Gli Ittiti gloria turca dai tempi di Atatürk

Stranamente la civiltà ittita, popolarissima in Turchia, è ancora poco conosciuta e divulgata in Italia sebbene la sua scoperta sia stata confermata oltre un secolo fa

La Porta dei Leoni delle mura urbiche nell’antica città di Hattusa
Stefano de Martino |

In occasione della pubblicazione del ponderoso volume Handbook Hittite Empire. Power Structures (500 pp., 50 ill., de Gruyter Oldenbourg, Berlino 2022, € 129) l’autore Stefano de Martino dell’Università di Torino illustra l’importanza della civiltà ittita ancora poco nota al grande pubblico ma al centro di ricerche e studi dalla dimensione internazionale e interdisciplinare. Proprio dalla collaborazione tra ricercatori con competenze diverse e di differente nazionalità (Italia, Turchia, Germania, Stati Uniti e Finlandia) è nata questa monografia con saggi che offrono un aggiornamento su tutti gli aspetti relativi al mondo ittita, dalla documentazione scritta nelle varie lingue e scritture in uso nell’impero, alla struttura politica, amministrativa ed economica dello Stato, alle relazioni internazionali, alla religione, alle modalità di comunicazione del potere attraverso l’edificazione di possenti strutture architettoniche, monumenti e raffigurazioni del sovrano. L’auspicio è che questo volume di carattere scientifico apra la strada a opere di divulgazione che avvicinino anche il pubblico italiano alla conoscenza del «popolo delle rupi».

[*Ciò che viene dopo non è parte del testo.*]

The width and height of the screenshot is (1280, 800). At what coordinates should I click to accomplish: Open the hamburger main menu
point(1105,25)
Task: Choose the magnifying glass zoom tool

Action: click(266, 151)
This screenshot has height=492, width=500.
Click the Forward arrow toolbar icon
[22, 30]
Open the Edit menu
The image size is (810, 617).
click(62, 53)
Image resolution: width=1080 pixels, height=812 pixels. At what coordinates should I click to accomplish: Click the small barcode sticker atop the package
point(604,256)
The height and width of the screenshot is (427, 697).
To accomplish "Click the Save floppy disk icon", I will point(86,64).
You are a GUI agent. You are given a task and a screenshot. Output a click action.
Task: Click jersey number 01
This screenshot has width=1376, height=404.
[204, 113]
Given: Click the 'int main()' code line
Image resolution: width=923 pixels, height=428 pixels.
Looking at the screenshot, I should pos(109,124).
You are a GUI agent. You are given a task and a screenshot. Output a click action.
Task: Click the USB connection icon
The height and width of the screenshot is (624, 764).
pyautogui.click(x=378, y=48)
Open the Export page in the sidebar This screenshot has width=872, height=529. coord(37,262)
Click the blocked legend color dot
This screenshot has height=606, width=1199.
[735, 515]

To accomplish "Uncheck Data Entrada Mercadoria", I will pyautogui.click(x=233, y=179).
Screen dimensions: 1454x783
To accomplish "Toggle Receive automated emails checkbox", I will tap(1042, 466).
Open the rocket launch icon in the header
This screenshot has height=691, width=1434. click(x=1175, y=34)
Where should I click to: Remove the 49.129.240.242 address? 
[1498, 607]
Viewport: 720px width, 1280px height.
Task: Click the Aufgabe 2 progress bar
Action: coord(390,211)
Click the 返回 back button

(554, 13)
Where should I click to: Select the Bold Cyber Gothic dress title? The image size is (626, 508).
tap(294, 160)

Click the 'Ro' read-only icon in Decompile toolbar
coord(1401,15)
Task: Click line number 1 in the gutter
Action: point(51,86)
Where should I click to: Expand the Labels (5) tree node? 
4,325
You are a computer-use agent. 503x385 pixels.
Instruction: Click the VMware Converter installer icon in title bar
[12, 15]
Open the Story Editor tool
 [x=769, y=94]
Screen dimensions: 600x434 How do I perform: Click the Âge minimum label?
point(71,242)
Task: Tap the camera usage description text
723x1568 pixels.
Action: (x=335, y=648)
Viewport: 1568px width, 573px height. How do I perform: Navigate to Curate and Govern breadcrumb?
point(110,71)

La civiltà ittita è ancora una delle culture antiche meno note al pubblico italiano. Eppure, gli Ittiti hanno dato vita a un grande regno che ha dominato per 500 anni su una regione molto vasta corrispondente al territorio dell’attuale Turchia e di gran parte della Siria. Questa civiltà aveva attirato l’attenzione di Kurt Wilhelm Marek, autore con lo pseudonimo di Ceram del ben noto libro Civiltà sepolte, che scrisse il primo pioneristico volume divulgativo sugli Ittiti, The Secrets of the Hittites, apparso in italiano nel 1955 con il titolo Il libro delle rupi. Alla scoperta dell’impero degli Ittiti.

Settant’anni fa conoscevamo molto poco di questa civiltà, scoperta all’inizio del Novecento dagli scavi archeologici nel sito di Boğazköy, dove si trovano le rovine dalla capitale ittita, l’antica città di Hattusa, nella Turchia centro-settentrionale. Dopo oltre un secolo di indagini archeologiche Hattusa è stata riportata alla luce quasi integralmente. Con i suoi 160 ettari di estensione e una possente cinta muraria lunga ben sette chilometri era una delle più grandi città del Vicino Oriente nel II millennio a.C.
Una visione aerea della città di Hattusa
Nel 1986 Hattusa è stata inserita dall’Unesco tra i siti facenti parte del Patrimonio Mondiale dell’Umanità e il Governo della Repubblica di Turchia, in collaborazione con la missione archeologica tedesca, l’ha resa un «open air museum» che attrae moltissimi visitatori da tutto il mondo. Altre città dell’impero ittita sono state scoperte negli ultimi decenni e la missione dell’Università di Bologna guidata da Nicolò Marchetti ha da alcuni anni riaperto lo scavo nella città di Karkemish (oggi Jerablus) in Turchia sud-orientale, dove nei primi anni del Novecento aveva operato una spedizione archeologica inglese diretta da Leonard Woolley e addirittura da Lawrence d’Arabia.

Gli Ittiti sono una gloria nazionale in Turchia, dove a partire dal tempo di Mustafa Kemal Atatürk essi sono parte integrante del «cultural heritage» turco e sono studiati fino dai primi anni di scuola. Essi sono ben noti anche in altri Paesi del mondo, come ad esempio in Germania, grazie al fatto che gli scavi di Hattusa sono sempre stati condotti dall’Istituto Archeologico tedesco. Tuttavia, l’interesse verso la civiltà ittita si manifesta anche in regioni molto lontane dal Mediterraneo, come ad esempio in Giappone, dove ha avuto grande successo un manga che ha per protagonista un ittita di nome Mursili.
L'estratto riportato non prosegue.